Corruzione, concussione, traffico di influenze illecite, autoriciclaggio, falso in bilancio e scambio elettorale: sono i punti della proposta presentata da Pier Luigi Bersani. "Sono norme – sostiene Bersani in conferenza stampa insieme a Piero Grasso – che non riguardano solo il grado di civismo, ma l'economia. E' il punto più cruciale: un paese che vuole tornare a crescere non può essere al 72/mo posto nella classifica dei paesi più corrotti.Non è vero che con l'onestà non si mangia, con l'onesta si mangia e si beve".

"Il problema è l'abbrivio, se avviene sono più fiducioso di Renzi sulla durata di questo governo perché l'esigenza di cambiamento è conclamata". Così Pier Luigi Bersani replica al sindaco di Firenze su un'eventuale durata della legislatura.

"Grillo non vuole diplomazia né scambi di sedie, io meno di lui. Bisogna dare risposte serie e non incappucciate davanti al Paese". Così Pier Luigi Bersani sui ripetuti rifiuti del leader M5S per un'intesa di governo.

"Non inseguo Grillo in tutto questo che dice la mattina, il pomeriggio e la sera. Non replico agli insulti, ho in testa il mio Paese". Così Pier Luigi Bersani incalza il leader M5S. "Lui ha scelto la via parlamentare – evidenzia il segretario Pd – poteva incanalare questa protesta per via extraparlamentare. Ora dica come intende prendersi responsabilità davanti al Paese".
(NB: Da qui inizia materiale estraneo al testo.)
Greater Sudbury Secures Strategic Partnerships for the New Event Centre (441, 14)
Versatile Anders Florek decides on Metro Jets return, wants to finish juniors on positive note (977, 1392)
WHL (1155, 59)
"Se chiamati, noi abbiamo proposto che cosa vogliamo fare per il Paese. Questa è la proposta, il piano A, non tocca a noi elaborare altri piani, ci affidiamo alle indicazioni del capo dello Stato". Pier Luigi Bersani risponde così a chi gli chiede se immagina di ricevere un mandato esplorativo o pieno dal Colle. "Sono assolutamente rispettoso – afferma Bersani – delle prerogative del Colle. Tutto il resto si vedrà nei contatti e nei rapporti con il presidente della Repubblica".

"Quando dico cambiamento cominciamo dal ribaltare lo schema: non stiamo facendo trattative, ma ci mettiamo davanti al Paese con proposte che si possono realizzare. In passato non c'erano le condizioni per realizzarle, ora sì". Così Pier Luigi Bersani, presentando la prima delle otto proposte per un governo di minoranza, sulla corruzione, incalza il M5S.

Bersani e' a Palazzo Chigi per il previsto colloquio con il premier Mario Monti in vista del prossimo Consiglio europeo.